→ WRITTEN REQUEST
Present these lines as a Markdown table with the columns "Row" and "Line," numbering each line and skipping any blank ones. Leave the pictures out.

→ DATA FOR THIS EXERCISE
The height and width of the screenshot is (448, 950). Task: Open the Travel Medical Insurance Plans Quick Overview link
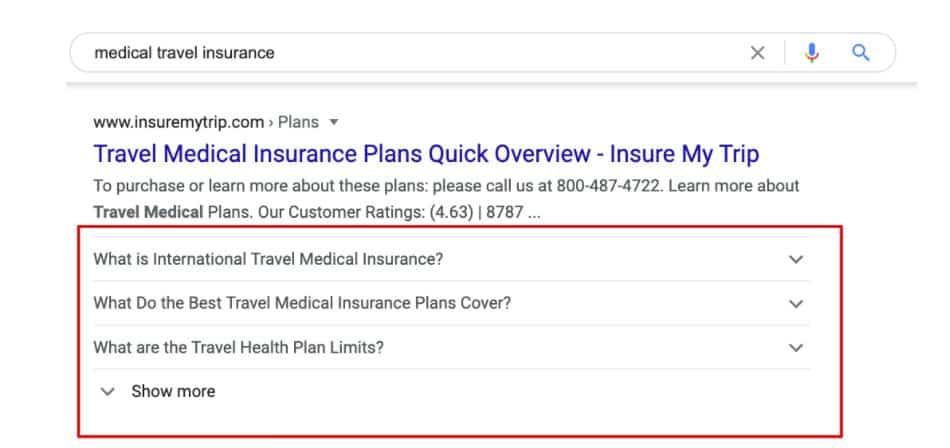pyautogui.click(x=426, y=154)
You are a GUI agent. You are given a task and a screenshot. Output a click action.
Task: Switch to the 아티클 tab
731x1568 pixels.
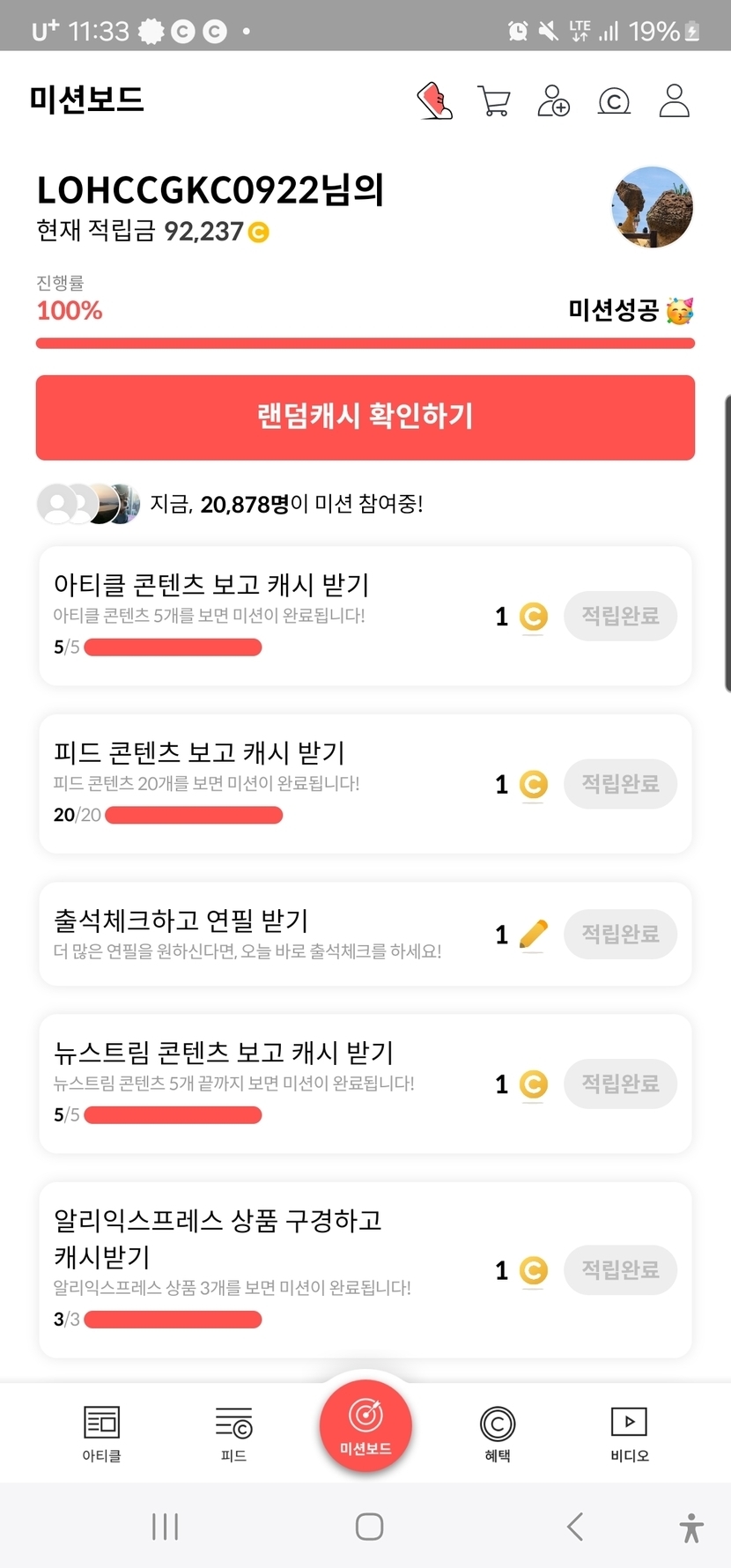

→ EXPECTED OUTPUT
| Row | Line |
|---|---|
| 1 | The height and width of the screenshot is (448, 950). Task: Open the Travel Medical Insurance Plans Quick Overview link |
| 2 | pyautogui.click(x=426, y=154) |
| 3 | You are a GUI agent. You are given a task and a screenshot. Output a click action. |
| 4 | Task: Switch to the 아티클 tab |
| 5 | 731x1568 pixels. |